→ Enunciado 1
Cambia "screensavers" por "wallpapers" en un tramo de las filas: empieza en la línea que contiene "Expand the screensavers navigation menu" y termina tras la que contiene "pyautogui.click(x=1364, y=62)". Escribe de nuevo solo esas líneas, sin ningún otro cambio.

:: Fragmento seleccionado ::

Por Álvaro José Aurane | Para Info del Estero
El año debuta, en términos políticos, con una escalada en las desgastadas relaciones entre las dos principales figuras del Gobierno nacional: el presidente, Javier Milei, y la vicepresidenta, Victoria Villarruel. La querella por los sueldos es la discusión que viene tornando visible el descascaramiento de las relaciones entre los miembros del binomio ganador del balotaje de noviembre de 2023.
Cuando 2024 languidecía estalló un conato de conflicto: se reavivó la polémica por las dietas de los senadores nacionales, que se actualizan de manera automática. Villarruel ya había frenado esa recomposición en agosto, suspendiéndola hasta el 31 de diciembre pasado. Así que en febrero iban a pasar a ganar alrededor de 9,5 millones de pesos. Frente a los cuestionamientos de la Casa Rosada, la vicepresidenta volvió a congelar la actualización de las dietas hasta el 31 de marzo próximo.

:::
:: Datos para procesar ::

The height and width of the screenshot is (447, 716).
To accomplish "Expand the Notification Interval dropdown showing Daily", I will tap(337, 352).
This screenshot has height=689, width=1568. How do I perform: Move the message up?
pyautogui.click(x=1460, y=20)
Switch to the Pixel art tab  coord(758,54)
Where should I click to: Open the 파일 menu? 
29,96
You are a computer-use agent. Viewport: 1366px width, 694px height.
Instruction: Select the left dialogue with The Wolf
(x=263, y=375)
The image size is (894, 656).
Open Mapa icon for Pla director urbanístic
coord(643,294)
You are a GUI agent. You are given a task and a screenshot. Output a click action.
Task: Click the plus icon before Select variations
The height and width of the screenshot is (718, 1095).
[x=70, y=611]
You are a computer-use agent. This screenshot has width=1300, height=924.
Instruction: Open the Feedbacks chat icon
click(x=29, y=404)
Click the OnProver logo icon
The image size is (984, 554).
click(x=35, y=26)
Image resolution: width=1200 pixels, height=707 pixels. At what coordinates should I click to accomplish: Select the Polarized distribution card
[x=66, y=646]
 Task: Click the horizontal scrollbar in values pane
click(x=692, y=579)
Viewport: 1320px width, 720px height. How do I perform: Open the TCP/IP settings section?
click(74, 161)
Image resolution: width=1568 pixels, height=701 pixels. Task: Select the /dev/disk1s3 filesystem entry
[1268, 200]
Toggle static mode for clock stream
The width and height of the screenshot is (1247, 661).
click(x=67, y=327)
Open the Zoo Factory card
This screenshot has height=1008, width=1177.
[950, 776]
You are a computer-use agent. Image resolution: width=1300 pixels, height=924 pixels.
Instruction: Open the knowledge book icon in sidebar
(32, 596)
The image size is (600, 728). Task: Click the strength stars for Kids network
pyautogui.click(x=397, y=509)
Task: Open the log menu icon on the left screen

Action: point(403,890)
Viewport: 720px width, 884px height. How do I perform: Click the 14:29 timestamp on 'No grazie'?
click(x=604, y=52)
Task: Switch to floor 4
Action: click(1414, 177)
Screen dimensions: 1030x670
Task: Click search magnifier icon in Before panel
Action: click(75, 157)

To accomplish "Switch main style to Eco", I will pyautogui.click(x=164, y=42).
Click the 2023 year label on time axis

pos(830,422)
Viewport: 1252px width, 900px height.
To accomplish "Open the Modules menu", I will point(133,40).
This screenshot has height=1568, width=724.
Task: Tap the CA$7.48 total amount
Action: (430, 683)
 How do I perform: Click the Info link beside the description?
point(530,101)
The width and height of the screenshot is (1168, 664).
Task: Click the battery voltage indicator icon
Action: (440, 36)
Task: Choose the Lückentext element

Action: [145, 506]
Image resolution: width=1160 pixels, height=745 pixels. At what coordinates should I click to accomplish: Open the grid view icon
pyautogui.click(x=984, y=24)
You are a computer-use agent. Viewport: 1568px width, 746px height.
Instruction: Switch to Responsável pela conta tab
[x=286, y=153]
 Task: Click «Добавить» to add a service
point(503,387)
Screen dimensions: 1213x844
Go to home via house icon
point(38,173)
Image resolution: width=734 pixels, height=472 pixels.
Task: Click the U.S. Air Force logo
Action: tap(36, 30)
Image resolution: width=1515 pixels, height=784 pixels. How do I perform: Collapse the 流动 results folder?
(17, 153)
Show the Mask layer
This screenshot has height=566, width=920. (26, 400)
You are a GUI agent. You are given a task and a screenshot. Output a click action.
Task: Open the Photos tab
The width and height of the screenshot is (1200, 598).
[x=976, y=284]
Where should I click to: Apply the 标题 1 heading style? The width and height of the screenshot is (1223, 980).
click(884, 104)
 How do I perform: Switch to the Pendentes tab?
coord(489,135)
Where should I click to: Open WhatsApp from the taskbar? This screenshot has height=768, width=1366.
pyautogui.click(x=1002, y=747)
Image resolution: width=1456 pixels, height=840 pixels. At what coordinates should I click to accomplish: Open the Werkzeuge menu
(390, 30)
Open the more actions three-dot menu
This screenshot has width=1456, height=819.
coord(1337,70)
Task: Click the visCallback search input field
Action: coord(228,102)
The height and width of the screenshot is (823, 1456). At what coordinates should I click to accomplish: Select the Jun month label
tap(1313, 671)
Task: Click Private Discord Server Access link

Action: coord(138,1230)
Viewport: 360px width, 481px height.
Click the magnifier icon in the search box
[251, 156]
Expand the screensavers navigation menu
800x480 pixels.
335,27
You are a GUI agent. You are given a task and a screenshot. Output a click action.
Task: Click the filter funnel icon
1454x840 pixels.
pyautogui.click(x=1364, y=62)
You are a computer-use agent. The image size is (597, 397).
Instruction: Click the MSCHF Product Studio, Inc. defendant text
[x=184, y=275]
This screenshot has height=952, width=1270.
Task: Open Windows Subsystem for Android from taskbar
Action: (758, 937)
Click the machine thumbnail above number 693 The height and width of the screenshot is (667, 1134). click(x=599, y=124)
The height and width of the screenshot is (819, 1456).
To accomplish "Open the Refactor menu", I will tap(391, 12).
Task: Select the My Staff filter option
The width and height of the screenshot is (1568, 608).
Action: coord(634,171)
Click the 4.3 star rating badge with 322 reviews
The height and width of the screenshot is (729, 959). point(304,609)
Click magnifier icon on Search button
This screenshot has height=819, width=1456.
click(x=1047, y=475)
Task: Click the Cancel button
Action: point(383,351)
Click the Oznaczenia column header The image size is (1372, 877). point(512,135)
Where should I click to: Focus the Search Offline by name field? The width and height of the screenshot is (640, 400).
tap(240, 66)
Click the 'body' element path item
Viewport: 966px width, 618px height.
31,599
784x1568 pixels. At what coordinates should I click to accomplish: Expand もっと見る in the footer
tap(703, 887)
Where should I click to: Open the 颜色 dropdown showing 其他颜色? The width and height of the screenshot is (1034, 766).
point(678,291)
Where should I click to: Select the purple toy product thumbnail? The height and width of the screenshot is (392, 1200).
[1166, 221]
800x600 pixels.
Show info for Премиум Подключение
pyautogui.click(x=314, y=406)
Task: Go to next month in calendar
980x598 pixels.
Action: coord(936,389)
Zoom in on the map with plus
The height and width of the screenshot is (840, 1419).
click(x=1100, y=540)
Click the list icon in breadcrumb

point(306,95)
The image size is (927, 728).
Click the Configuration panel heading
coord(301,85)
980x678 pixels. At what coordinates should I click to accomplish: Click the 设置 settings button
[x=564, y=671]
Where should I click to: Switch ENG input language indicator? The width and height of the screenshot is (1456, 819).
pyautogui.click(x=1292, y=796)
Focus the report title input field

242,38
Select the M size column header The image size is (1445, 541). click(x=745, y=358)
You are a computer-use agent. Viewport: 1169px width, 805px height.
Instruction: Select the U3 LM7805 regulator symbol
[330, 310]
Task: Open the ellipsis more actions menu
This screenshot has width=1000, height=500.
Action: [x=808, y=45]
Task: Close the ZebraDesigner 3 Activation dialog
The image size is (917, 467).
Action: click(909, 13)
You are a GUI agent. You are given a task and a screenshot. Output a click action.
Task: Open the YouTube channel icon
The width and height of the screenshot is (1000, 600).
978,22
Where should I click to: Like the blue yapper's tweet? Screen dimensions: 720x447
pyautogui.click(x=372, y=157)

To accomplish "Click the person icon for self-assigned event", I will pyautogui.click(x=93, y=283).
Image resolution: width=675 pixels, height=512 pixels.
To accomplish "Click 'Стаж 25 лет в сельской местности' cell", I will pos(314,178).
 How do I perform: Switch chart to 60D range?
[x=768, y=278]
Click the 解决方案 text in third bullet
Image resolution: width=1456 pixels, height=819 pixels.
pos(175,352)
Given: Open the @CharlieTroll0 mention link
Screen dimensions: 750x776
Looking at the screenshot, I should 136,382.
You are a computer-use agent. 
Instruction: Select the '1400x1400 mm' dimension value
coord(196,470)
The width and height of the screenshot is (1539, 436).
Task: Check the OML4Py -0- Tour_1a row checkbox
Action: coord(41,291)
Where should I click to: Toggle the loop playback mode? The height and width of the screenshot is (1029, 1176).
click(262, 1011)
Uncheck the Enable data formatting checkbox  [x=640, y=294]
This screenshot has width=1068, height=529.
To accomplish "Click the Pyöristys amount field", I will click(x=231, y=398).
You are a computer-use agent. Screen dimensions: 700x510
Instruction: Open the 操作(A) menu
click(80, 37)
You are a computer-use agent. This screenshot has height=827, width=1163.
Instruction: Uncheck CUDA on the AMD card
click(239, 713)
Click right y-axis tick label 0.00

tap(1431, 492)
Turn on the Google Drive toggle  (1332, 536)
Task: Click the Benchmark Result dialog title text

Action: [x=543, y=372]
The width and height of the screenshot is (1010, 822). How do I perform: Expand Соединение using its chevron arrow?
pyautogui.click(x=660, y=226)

:::

→ Enunciado 2
Transcribe literalmente una parte del fragmento sobre Milei y Villarruel: empieza en las palabras "Cuando 2024 languidecía" y termina tras "de marzo próximo.".

→ Resultado 1
Expand the wallpapers navigation menu
800x480 pixels.
335,27
You are a GUI agent. You are given a task and a screenshot. Output a click action.
Task: Click the filter funnel icon
1454x840 pixels.
pyautogui.click(x=1364, y=62)

→ Resultado 2
Cuando 2024 languidecía estalló un conato de conflicto: se reavivó la polémica por las dietas de los senadores nacionales, que se actualizan de manera automática. Villarruel ya había frenado esa recomposición en agosto, suspendiéndola hasta el 31 de diciembre pasado. Así que en febrero iban a pasar a ganar alrededor de 9,5 millones de pesos. Frente a los cuestionamientos de la Casa Rosada, la vicepresidenta volvió a congelar la actualización de las dietas hasta el 31 de marzo próximo.